When they fitted me for my bug suit, I had to come to the fleet’s Special Warfare Center on Luna to get fitted, and the process took three days of adjustments and a week of field testing. I know without the trace of a doubt that the supply monkeys on that scrapyard candidate won’t have a new bug suit in storage. I know I’ll be sent into battle against the Lankies without proper armor, on a ship that got a last-minute reprieve from its date with the scrapyard’s plasma torches. But the personnel clerk in front of me doesn’t care about any of that, nor would he have the clout to do anything about it if he did, so I just salute and watch him walk out of the storage room.

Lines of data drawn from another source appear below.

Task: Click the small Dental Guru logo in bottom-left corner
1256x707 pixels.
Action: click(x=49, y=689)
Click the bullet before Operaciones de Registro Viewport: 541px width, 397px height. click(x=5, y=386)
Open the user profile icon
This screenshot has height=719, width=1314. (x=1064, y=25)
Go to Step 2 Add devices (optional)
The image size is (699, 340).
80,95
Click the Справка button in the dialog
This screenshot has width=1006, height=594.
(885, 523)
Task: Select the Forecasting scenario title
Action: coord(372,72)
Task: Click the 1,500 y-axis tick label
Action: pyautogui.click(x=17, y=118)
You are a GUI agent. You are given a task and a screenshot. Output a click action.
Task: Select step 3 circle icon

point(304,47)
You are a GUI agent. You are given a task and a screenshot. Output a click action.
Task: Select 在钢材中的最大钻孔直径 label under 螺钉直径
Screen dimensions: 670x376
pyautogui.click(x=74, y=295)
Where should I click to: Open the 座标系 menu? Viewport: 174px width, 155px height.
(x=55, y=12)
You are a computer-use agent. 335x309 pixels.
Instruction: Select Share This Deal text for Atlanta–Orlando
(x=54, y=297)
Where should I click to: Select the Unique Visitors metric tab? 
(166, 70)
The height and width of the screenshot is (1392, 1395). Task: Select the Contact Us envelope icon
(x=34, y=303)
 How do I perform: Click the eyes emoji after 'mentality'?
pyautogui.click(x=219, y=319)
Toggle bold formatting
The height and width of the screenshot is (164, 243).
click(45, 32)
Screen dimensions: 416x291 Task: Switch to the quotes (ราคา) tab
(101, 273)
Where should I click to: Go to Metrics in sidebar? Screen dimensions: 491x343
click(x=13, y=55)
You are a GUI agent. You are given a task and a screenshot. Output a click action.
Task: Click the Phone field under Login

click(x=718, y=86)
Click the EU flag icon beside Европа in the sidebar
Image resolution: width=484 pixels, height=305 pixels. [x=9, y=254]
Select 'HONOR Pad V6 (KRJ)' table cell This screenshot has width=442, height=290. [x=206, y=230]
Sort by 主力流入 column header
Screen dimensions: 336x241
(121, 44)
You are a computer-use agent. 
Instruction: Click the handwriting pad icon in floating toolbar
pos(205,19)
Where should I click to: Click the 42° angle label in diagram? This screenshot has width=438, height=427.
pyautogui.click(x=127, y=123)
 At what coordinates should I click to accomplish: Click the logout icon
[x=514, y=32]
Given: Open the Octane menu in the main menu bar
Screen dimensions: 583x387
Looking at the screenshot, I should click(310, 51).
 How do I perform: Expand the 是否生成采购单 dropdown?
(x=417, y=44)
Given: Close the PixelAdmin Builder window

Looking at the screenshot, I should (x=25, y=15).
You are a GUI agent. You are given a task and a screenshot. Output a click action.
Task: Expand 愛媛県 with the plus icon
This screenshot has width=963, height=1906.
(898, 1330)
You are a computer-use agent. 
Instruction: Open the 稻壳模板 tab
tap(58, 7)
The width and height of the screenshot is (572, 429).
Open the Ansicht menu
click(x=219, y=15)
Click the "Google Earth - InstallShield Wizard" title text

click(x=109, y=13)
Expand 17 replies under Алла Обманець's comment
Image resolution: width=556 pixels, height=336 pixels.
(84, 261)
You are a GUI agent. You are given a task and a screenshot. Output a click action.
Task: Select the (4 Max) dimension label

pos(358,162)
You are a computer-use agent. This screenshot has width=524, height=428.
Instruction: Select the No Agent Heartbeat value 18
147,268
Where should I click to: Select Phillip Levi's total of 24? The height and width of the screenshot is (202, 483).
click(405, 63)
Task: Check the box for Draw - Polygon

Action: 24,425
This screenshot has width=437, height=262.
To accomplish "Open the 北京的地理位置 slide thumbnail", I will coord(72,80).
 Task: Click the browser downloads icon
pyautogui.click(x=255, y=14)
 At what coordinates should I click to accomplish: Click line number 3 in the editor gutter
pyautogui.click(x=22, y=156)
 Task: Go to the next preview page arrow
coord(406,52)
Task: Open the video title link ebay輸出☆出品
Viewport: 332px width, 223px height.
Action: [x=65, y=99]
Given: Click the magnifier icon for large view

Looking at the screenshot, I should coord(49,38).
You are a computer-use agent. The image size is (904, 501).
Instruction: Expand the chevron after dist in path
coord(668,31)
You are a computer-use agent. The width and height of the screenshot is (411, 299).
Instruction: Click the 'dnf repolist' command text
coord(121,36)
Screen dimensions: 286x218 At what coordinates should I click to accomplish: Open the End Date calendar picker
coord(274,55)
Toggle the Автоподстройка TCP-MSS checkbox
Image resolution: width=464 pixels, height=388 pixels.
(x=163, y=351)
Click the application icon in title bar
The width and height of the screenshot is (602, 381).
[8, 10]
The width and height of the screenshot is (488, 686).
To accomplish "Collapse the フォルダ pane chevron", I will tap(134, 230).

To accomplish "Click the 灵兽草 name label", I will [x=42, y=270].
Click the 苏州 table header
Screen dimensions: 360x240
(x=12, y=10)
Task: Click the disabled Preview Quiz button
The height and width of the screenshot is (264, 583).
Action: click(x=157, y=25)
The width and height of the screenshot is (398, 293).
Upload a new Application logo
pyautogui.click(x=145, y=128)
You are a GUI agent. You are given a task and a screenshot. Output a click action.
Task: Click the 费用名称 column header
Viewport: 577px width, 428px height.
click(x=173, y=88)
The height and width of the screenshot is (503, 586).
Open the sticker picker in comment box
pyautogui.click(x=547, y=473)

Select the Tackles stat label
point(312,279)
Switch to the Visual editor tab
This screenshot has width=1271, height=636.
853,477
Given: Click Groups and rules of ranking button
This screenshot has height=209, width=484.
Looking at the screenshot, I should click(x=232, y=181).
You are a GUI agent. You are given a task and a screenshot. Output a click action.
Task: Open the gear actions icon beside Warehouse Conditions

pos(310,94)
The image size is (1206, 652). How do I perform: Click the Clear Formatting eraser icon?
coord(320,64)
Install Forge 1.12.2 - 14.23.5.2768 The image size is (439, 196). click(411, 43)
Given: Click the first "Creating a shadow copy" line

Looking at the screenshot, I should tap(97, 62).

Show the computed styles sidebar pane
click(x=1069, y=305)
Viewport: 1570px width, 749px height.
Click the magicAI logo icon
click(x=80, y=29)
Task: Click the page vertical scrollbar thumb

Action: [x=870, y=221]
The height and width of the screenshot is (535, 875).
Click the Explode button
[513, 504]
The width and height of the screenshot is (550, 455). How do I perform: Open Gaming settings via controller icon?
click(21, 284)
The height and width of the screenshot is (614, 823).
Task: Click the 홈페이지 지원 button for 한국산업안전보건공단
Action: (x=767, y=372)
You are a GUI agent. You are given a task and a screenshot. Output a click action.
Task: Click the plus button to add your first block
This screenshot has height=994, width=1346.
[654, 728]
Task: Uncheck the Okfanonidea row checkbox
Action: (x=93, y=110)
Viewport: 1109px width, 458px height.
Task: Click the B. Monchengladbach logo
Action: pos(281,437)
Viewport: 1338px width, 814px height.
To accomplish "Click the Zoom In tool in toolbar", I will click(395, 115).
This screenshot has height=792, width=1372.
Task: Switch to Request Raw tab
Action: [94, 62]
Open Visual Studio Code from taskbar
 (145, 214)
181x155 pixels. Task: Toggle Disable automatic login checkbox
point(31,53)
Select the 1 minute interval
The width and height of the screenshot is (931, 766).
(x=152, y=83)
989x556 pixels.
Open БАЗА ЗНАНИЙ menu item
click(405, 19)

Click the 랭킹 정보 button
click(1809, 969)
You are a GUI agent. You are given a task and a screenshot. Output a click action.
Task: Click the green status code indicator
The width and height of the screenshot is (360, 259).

As a civvie station, Independence has some luxuries that austere Gateway can’t match. Many of the public areas have viewports that offer a good vista of Earth through multiple layers of inch-thick polycarb panes. On Gateway, you can look at Earth through external camera feeds, but nothing can match seeing the planet with your own eyes. There’s a small lounge in our restricted area, and I spend much of my remaining idle time until Midway’s arrival sitting there, watching the orbital traffic and the swirling weather patterns in the atmosphere below. Somewhere down there, beneath the cloud cover, Mom is going about her business in PRC Boston-7, warming up her BNA ration while watching Network shows. Luna is on the far side of the station, out of my field of view, but I know that Halley is in a classroom or a drop-ship cockpit right now, teaching the next batch of space bus drivers how to fly a Wasp. The only two people I care about are closer to me than they’ve been for most of my half-decade career, and my travel and comms restrictions mean that they might as well be sixty light years and half a dozen Alcubierre hops away.

For the first time in my life in the service, I don’t want to leave Earth.